The impact of the Strait of Hormuz being closed goes well beyond oil. Here are a few off the top of my head:

- Qatar produces 20-33% of the world's helium;

- The supply chain for ~30 of the world's fertilizer relies upon supply chains going through the Strait of Hormuz. How do you feel about 10-20% food inflation?

- ~20% of the world's LNG passes through the STrait. Let's see how that bites come (NOrthern Hemisphere) winter;

- Many Asian countries are wholly reliant on Gulf oil for electricity and fuel; and

- Roughly ~20% of California's oil comes from Iraq. The US is the world's largest single oil and gas producer but that doesn't really matter when California has blocked any pipelines into the state such that ~75% of their oil arrives by ship.

Oil demand to a point is fairly inelastic but once you get beyond about $120-130 you start getting into destructive demand. Fuel prices really spike and in many places, it's going to severely disrupt electricity.

There are many fuel usages for which we have no alternative, namely shipping and aviation. Oh and a lot of heavy machinery and industrial uses of diesel.

Additionally, there are significant (at least 25% of the total) non-energy uses. Construction, plastic, roads, etc.

Weaning ourselves off of fossil fuels is a decades-long project and only China really is trying to do that. I suspect only China has the long-term supply chains, willpower and commitment to pull off that kind of national project.

BLKNSLVR 17 hours ago | parent [-]

The main thing that worries me about the use of fossil fuels is the heavy machinery where said heavy machinery is used for farming food.

There are service stations in rural Victoria that have run out of petrol[0]. If farmers can't run their machines, I don't want to continue that train of thought. I would hope that governments would obviously prioritise food production and distribution over, kinda everything else, but logic and government seem to have a strange relationship.

[0]: https://www.abc.net.au/news/2026-03-24/victorian-petrol-stat...

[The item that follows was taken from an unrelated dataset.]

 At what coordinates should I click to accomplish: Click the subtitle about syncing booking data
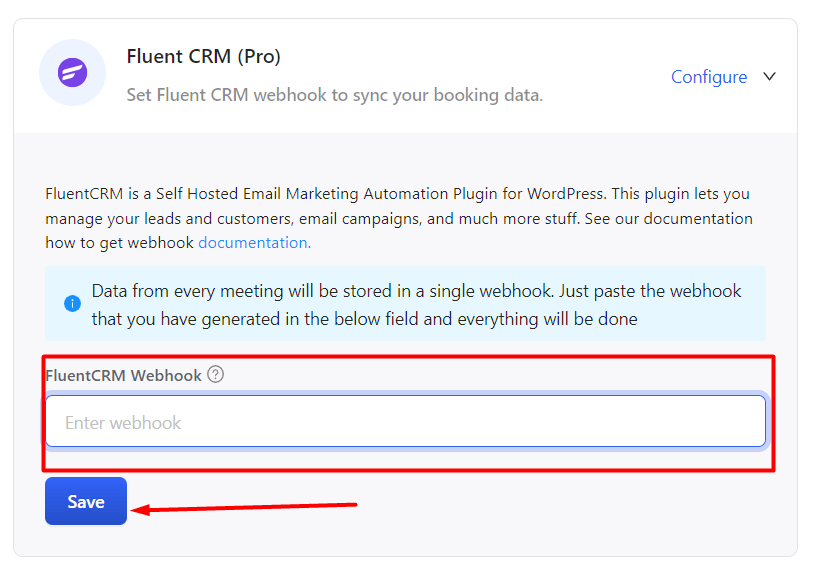pos(335,95)
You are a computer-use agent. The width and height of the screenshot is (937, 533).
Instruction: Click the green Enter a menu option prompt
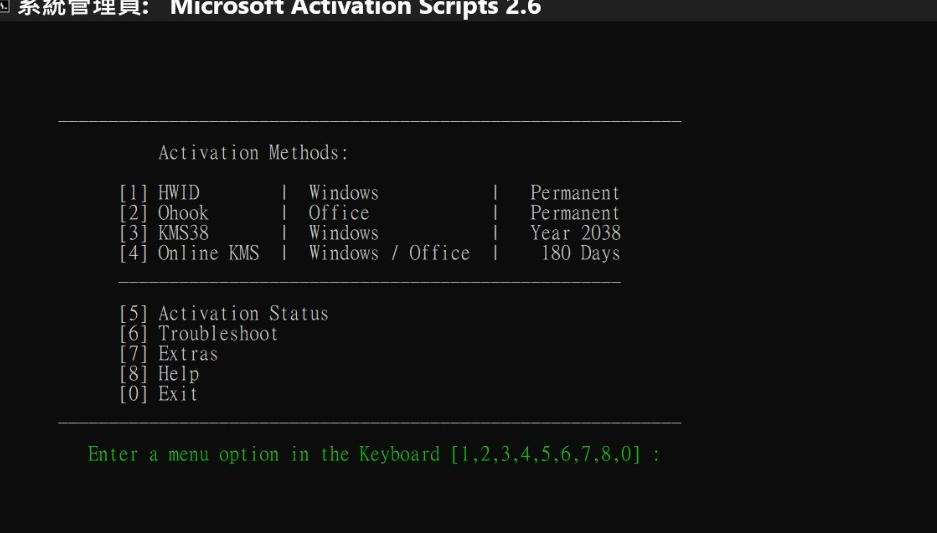(x=374, y=455)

decimalenough 15 hours ago | parent [-]

They're run out of fuel for the same reason we ran out of TP during COVID: hoarding, not lack of supply.

BLKNSLVR 13 hours ago | parent [-]

That is true.

What is also true is that media has been saying both:

- Don't panic buy, we've got plenty

- We'll start running out in mid-April.

So, unlike TP during COVID, which can be manufactured locally, there is a dark cloud on the horizon and precious little to encourage any optimism regarding the Strait of Hormuz.